Sinaliza-se também um programa de privatizações e a venda de ativos como forma de reduzir a dívida pública. No primeiro caso, não é algo para já, até porque depende de aprovação do Congresso. Além disso, não houve detalhamento do que será feito, mas apenas uma lista de intenções. Apesar de Guedes falar em fast-track para privatizações, cada empresa precisará ser analisada isoladamente, por suas especificidades. Há empresas que deveriam ser simplesmente liquidadas. Importante mencionar que a decisão de privatizar deve visar em primeiro lugar a busca de eficiência da economia, ainda que riscos fiscais devam ser considerados.
No segundo caso, de concessões e venda de ativos, a agenda já está em curso, mas o impacto fiscal é limitado às concessões de infraestrutura, que geraram receita de R$ 5 bilhões no acumulado do ano até julho. A venda de ativos das empresas estatais, como o controle da BR Distribuidora pela Petrobrás, não gera receita à União.
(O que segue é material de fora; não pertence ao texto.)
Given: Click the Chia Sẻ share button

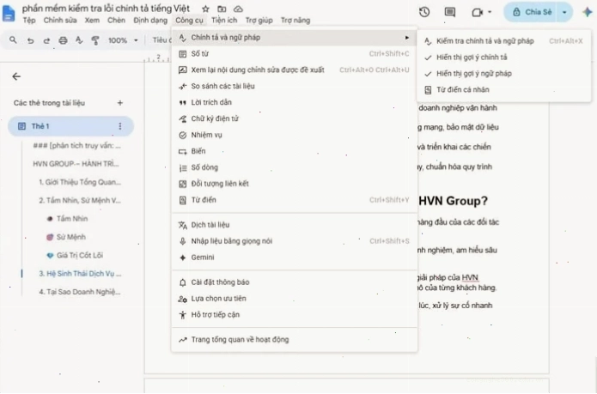Looking at the screenshot, I should [532, 12].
Nem tudo são flores. A promessa de zerar o déficit público este ano não vingou e, a julgar pelas últimas notícias, pressões de curto prazo estão também moldando as decisões do ministério. Discute-se artifícios para facilitar o cumprimento da regra do teto, como o fim da multa extra de 10% sobre o FGTS, o que liberaria R$ 5,6 bilhões de gastos, a transferência de R$ 9,3 bilhões do salário-educação para Estados e municípios e a desvinculação de R$ 12 bilhões de fundos específicos do governo federal. Como aponta o analista da XP Victor Scalet, estas não são medidas de ajuste fiscal.
Também chama atenção a demora na definição da reforma tributária, como para sepultar uma nova CPMF. Mais uma fonte de incertezas no quadro econômico. É inevitável a leitura de que se busca algum aumento da carga tributária.
O quadro dramático das contas públicas exige ações concretas com divulgação das propostas de reformas. A da Previdência será em breve página virada e não se pode perder a “janela reformista” do primeiro ano de governo. E não basta enviar as matérias ao Congresso. São necessários o diálogo e a negociação entre vencedores e perdedores de cada reforma proposta. Hora de colocar a bola no chão.